-- EXERCISES TO COMPLETE --
1. Please reproduce the passage of the court opinion below between "DISTRICT COURT OF" and "Oak, pro se.", inclusive.
2. According to the court opinion below, when did the defendant file his Rule 3.800(a) motion?
3. Write what comes next in the appellate court opinion on the 10-20-Life mandatory minimum, starting after its final sentence.

DISTRICT COURT OF APPEAL OF THE STATE OF FLORIDA
FOURTH DISTRICT
JOSE MARTINEZ,
Appellant,
v.
STATE OF FLORIDA,
Appellee.
No. 4D14-2076
[June 3, 2015]
Appeal of order denying rule 3.800 motion from the Circuit Court for
the Nineteenth Judicial Circuit, St. Lucie County; Robert R. Makemson,
Judge; L.T. Case No. 561999CF4171.
Jose Martinez, Live Oak, pro se.
Pamela Jo Bondi, Attorney General, Tallahassee, and Nicholas I. Igwe,
Assistant Attorney General, West Palm Beach, for appellee.
MAY, J.,
The defendant appeals an order denying his Rule 3.800(a) motion to
correct an illegal sentence, in which he challenged a ten-year mandatory
minimum sentence imposed under the 10-20-Life law. More than a decade
after his conviction and sentence, he claims the mandatory minimum
sentence was illegal because the information failed to expressly allege he
had “actual possession” of a firearm, thereby failing to provide him
sufficient notice that the firearm enhancement would apply. We disagree
and affirm.
The State charged the defendant with robbery while carrying a firearm.
A jury convicted him as charged. In a special interrogatory, the jury found
that he was in “actual possession” of the firearm during the offense. The
court sentenced the defendant to twenty-five years and imposed a ten-year
mandatory minimum sentence under the 10-20-Life law. §
775.087(2)(a)1., Fla. Stat. (1999). We affirmed his conviction and
sentence. Martinez v. State, 801 So. 2d 944 (Fla. 4th DCA 2001)
(unpublished table decision). He did not challenge the sufficiency of the
allegations in the information as they related to the imposition of the
mandatory minimum in his direct appeal.
In March 2014, the defendant filed his Rule 3.800(a) motion challenging
the ten-year mandatory minimum as an illegal sentence. He claimed the
mandatory minimum part of his sentence was illegal because the
information did not charge him with “actual possession.” The information
charged:
December 17, 1999 Jose Martinez did take certain property,
to-wit: apparel and/or merchandise, from the person or
custody of [the victims], with the intent to permanently or
temporarily deprive the said person or owner of the property,
and in the course of the taking there was the use of force,
violence, assault, or putting in fear, and in the course of
committing the robbery carried a firearm or other deadly
weapon, to-wit: a firearm in violation of Florida Statutes
812.13(1) and 812.13(2)(a).
The trial court denied the motion finding that the defendant did not
establish an illegal sentence that could be remedied under Rule 3.800(a).

-- COLLECTED MATERIAL --
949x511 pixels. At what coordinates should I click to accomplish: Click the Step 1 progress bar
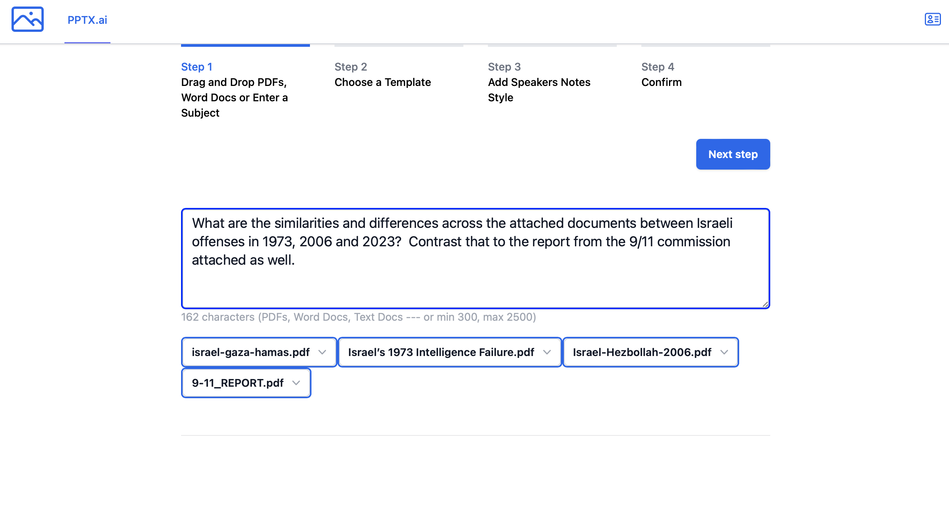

-- TASK-BY-TASK RESULTS --
1.
DISTRICT COURT OF APPEAL OF THE STATE OF FLORIDA
FOURTH DISTRICT
JOSE MARTINEZ,
Appellant,
v.
STATE OF FLORIDA,
Appellee.
No. 4D14-2076
[June 3, 2015]
Appeal of order denying rule 3.800 motion from the Circuit Court for
the Nineteenth Judicial Circuit, St. Lucie County; Robert R. Makemson,
Judge; L.T. Case No. 561999CF4171.
Jose Martinez, Live Oak, pro se.

2. In March 2014.

3.
The court noted that the information charged that the defendant “carried”
a firearm.
An illegal sentence subject to correction under Rule 3.800(a) must be
one that no judge under the entire body of sentencing laws could possibly
impose under any set of factual circumstances. Wright v. State, 911 So.
2d 81, 83 (Fla. 2005); Carter v. State, 786 So. 2d 1173, 1181 (Fla. 2001).
The illegality must be of a fundamental nature and clear from the face of
the record. Wright, 911 So. 2d at 83–84.
We have held that an information alleging a defendant “carried” a
firearm during an offense provides sufficient notice to sustain a mandatory
minimum for “actual possession” of a firearm. Altieri v. State, 835 So. 2d
1181, 1185 (Fla. 4th DCA 2002).1 In Grant v. State, 138 So. 3d 1079 (Fla.
4th DCA 2014), we held that the legal requirements for carrying a firearm
were not equivalent to the statutory requirement that a defendant be found
1 In other cases, however, we have held that the allegation of “carrying” a firearm
is insufficient to impose a twenty-year mandatory minimum sentence for
discharging a firearm regardless of a jury finding that the defendant discharged
the gun. See, e.g., Lane v. State, 996 So. 2d 226, 227 (Fla. 4th DCA 2008); Inmon
v. State, 932 So. 2d 518, 520 (Fla. 4th DCA 2006).
2
in “actual possession” for purposes of sentencing. The lack of a jury
finding of “actual possession” rendered the mandatory minimum sentence
illegal. Id. at 1085. Here, the jury made an express finding of “actual
possession.” Therefore, Grant is distinguishable.
We acknowledge that the First District reached a different conclusion
in Arnett v. State, 128 So. 3d 87 (Fla. 1st DCA 2013). There, the defendant
was charged with possession of a firearm by a convicted felon. Id. at 88.
The jury found him guilty of actually possessing a firearm, and the court
imposed a mandatory minimum sentence. Id.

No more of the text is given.